The fourth week of the course is about defining and explaining life and transformation in their many forms in the natural world.

Week 5. Bodies

The fifth week of the course is about human and non-human difference, commonality, anomaly, and monstrosity.

Week 6. Quantities

The sixth week of the course is about all the ways people add things up, turn them into numbers, and try to use those numbers to change the world.

Week 7. Measures

The seventh week of the course is about the persistently difficult problem of deciding how big or small things are or how much of a thing there is, and how these challenges have led to fundamental reconsiderations of what is there at all.

Week 8. Particles

The eighth week of the course is about the smallest things and how to find them.

Week 9. Worlds

The ninth week of the course is about the Earth and its transformations, and the many worlds it contains.

Week 10. Objectivities

The tenth week of the course is about how people know what they know, how they confront people who claim to know something different, how to define science and how to change it, and how history and science have been linked together.

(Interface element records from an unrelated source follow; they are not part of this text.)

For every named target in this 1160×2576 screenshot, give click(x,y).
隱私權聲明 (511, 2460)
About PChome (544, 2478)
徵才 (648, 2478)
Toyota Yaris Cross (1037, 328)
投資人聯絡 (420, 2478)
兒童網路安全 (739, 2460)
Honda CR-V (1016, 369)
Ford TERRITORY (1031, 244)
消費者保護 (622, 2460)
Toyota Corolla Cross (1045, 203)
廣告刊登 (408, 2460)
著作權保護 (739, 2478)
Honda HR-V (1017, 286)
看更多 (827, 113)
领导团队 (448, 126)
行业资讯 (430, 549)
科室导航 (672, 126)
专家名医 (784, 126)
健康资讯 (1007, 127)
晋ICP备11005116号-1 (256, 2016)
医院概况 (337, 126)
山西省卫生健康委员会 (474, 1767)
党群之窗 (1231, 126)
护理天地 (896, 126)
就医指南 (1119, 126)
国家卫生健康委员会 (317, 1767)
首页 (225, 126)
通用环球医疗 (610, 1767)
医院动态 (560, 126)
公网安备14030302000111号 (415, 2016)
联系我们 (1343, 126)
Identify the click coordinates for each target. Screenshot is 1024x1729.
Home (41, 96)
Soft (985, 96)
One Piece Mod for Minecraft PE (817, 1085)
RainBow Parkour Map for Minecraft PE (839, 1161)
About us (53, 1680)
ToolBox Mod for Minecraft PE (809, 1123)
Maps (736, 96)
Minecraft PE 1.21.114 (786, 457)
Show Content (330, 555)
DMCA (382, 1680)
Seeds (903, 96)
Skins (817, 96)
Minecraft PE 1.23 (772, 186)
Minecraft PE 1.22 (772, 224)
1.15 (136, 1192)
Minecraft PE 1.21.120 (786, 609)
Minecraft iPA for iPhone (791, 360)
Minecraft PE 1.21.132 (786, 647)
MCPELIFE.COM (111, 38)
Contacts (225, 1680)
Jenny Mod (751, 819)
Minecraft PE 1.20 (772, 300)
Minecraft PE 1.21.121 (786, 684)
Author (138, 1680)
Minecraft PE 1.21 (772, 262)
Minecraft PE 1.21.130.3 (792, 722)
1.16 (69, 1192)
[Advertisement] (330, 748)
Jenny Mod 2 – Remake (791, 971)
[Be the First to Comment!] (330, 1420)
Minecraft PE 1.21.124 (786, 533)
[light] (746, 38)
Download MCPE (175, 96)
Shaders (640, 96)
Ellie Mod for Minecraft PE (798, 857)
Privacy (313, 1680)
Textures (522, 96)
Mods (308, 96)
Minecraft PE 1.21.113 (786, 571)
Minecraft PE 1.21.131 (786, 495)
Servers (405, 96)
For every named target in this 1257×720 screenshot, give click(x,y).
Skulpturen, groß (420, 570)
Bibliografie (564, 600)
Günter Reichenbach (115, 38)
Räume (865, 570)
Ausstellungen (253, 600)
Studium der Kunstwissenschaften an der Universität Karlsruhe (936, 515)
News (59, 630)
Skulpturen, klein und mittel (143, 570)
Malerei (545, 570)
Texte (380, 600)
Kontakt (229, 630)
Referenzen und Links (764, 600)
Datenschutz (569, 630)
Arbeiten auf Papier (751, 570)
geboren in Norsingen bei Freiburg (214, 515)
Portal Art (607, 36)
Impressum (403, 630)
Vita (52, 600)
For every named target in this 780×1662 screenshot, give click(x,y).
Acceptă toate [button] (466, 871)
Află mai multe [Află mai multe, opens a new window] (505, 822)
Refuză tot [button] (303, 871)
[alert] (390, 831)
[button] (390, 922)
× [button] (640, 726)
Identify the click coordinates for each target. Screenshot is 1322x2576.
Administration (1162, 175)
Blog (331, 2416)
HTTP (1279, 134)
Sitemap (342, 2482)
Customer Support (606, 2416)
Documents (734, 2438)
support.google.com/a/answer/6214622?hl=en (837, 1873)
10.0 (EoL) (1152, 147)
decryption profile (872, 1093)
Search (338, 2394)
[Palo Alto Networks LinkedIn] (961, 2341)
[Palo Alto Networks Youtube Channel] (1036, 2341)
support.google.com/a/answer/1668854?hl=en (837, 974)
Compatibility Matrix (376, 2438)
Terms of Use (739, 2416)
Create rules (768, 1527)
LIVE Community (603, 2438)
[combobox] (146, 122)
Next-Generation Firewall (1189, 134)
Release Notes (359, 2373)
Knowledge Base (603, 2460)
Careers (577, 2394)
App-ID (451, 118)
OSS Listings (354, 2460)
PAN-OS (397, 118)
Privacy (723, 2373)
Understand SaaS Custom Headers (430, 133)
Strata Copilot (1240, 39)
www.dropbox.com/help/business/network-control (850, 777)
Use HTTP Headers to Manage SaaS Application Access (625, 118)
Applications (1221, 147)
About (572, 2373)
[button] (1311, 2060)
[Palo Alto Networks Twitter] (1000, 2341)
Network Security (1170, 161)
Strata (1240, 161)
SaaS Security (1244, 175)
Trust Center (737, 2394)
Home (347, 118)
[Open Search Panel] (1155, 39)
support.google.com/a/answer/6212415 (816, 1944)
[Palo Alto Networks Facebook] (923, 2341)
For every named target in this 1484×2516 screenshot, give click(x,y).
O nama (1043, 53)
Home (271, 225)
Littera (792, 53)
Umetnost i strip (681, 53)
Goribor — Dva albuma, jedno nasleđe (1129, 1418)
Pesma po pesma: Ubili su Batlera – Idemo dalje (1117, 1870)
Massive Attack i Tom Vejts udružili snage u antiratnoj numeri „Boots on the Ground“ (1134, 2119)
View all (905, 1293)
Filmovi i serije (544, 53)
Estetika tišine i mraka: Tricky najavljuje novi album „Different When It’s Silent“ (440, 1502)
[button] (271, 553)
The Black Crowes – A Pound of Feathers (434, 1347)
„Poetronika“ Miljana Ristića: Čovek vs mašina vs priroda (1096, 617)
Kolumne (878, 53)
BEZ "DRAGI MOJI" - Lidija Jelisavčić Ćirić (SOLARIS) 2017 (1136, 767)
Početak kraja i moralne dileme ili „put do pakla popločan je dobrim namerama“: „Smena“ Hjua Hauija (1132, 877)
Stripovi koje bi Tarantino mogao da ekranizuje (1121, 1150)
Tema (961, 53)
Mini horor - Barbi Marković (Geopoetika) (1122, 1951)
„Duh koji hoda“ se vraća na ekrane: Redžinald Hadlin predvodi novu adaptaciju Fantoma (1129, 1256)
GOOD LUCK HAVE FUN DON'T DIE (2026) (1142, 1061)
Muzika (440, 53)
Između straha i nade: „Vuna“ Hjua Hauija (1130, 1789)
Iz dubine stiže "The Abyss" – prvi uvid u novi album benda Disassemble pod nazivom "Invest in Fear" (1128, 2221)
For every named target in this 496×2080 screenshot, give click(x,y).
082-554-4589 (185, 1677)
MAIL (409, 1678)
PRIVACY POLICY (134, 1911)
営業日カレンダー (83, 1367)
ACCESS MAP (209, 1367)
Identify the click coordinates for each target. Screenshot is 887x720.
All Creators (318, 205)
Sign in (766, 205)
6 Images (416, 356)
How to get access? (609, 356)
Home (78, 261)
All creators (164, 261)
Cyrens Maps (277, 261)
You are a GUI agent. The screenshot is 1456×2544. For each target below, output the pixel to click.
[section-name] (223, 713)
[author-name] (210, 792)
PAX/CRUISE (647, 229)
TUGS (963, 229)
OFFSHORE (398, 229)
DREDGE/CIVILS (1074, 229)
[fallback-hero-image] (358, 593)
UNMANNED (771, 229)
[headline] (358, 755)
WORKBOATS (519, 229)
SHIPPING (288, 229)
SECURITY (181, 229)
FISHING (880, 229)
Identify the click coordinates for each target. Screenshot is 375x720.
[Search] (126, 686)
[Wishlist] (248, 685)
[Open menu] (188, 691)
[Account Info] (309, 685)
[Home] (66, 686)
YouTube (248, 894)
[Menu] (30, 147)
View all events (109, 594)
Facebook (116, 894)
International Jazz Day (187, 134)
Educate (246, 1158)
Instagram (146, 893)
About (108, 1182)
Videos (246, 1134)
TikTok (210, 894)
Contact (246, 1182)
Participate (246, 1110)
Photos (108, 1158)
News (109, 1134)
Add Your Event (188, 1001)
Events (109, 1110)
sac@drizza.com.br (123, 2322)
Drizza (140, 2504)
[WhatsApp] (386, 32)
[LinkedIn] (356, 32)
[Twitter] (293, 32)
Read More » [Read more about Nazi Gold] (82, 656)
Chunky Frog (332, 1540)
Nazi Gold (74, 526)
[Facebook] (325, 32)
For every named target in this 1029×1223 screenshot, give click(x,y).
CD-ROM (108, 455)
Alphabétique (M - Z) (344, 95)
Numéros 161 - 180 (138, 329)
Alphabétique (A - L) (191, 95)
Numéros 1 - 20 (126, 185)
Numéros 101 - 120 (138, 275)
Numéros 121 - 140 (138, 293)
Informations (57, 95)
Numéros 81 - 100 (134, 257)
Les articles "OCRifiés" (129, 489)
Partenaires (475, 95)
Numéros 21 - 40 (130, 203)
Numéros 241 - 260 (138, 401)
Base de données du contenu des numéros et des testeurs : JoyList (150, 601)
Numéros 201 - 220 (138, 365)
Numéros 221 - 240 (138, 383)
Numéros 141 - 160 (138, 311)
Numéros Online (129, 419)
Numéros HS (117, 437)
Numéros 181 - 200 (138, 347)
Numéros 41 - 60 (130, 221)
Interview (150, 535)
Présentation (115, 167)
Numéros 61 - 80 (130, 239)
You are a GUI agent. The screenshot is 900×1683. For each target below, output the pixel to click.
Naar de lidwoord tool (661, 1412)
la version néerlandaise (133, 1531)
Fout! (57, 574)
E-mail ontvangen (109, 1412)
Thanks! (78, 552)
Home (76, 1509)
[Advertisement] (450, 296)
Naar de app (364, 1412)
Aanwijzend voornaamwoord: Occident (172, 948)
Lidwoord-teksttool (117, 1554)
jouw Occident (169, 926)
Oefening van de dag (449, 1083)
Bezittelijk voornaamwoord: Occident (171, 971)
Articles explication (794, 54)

Industrial Action Bonus Topic. Science as a Vocation

While industrial action is unlikely during our 2024 course, the issues behind previous years' industrial action remain vital to understanding the past, present, and future of science and of universities. Here is a supplement on Science as a Vocation prepared for previous students who wanted to make their studies during strike days more directly connected to the industrial action. You are welcome to make this a part of your engagement with the course this semester.